+++ PAGE
Price's Law and Software Development

Team Size, Specialisation, Skill Levels.

Price's Law and Software Development

Abstract

I decided that I needed to do something mindless yesterday, so I spent the whole of Saturday playing Pax Imperia. On Sunday morning, I awoke with the idea that perhaps the ratio of senior to junior and intermediate developers is determined by Price's Law.

After some pondering, I have the beginnings of a model where the number of senior developers determines the number of other staff - devops, testers, DBAs, junior developers - needed to augment the development of the software, could be determined by the converse of Price's Law.

This emerges from the productivity indicators that favour specialisation.

Parallel ideas involve team size, clustering of teams, and the retention and optimal allocation of the more competent and productive staff.

Context

Price's law states that the square root of the number of employees (root staff) are responsible for half the productivity of all the staff.

The way that this is usually interpreted is that staff size grows, competency increases linearly and incompetency increases exponentially. That is to say that value creation is asymmetrical.

I am also considering that an individual's productivity cannot be split into units of time as different staff will have different skill levels in different expertise.

I am commentating in the field(s) of software development here and it is assumed that the reader is familiar with some of its jargon.

Introduction

The graphs above are the normalised ratio of the average productivity of a root staff member to an other staff member. Let's expand on that by example:

Let's say that one has 100 staff, and we produce $180 of productivity:

root_staff: nᵣ = √n = √100 = 10
other_staff: nₒ = n - √n = 100 - 10 = 90
product_of_each_staff_group, r and o: Pᵣ = Pₒ = ½P = ½ x $180 = $90
product_of_each_root_staff: pᵣ = Pᵣ/nᵣ = $90 / 10 = $9
product_of_each_other_staff: pₒ = Pₒ/nₒ = $90 / 90 = $1
normalisation: pᵣ : pₒ :: $9 : $1 :: 90% : 10% (where 0.9 + 0.1 = 1)
++++++
+++ DATA EXCERPT
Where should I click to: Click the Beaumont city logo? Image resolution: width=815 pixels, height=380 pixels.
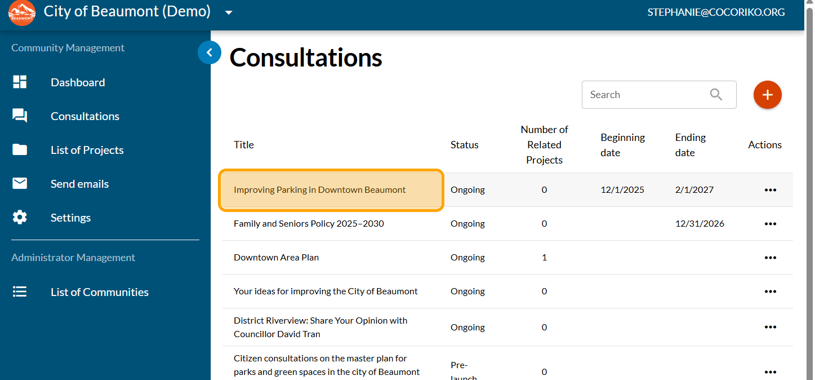[21, 13]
++++++
__ACTIONS TO TAKE__
1: Repeat everything in the Price's Law article from "After some pondering, I" down to "that favour specialisation.".
2: In the Price's Law article's example of 100 staff producing $180, how much does each root staff member produce?
3: Using the Price's Law article, explain why the author considers that an individual's productivity cannot be split into units of time.

__ANSWERS BELOW__
1:
After some pondering, I have the beginnings of a model where the number of senior developers determines the number of other staff - devops, testers, DBAs, junior developers - needed to augment the development of the software, could be determined by the converse of Price's Law.

This emerges from the productivity indicators that favour specialisation.

2: Each root staff member produces $9.

3: Different staff will have different skill levels in different areas of expertise.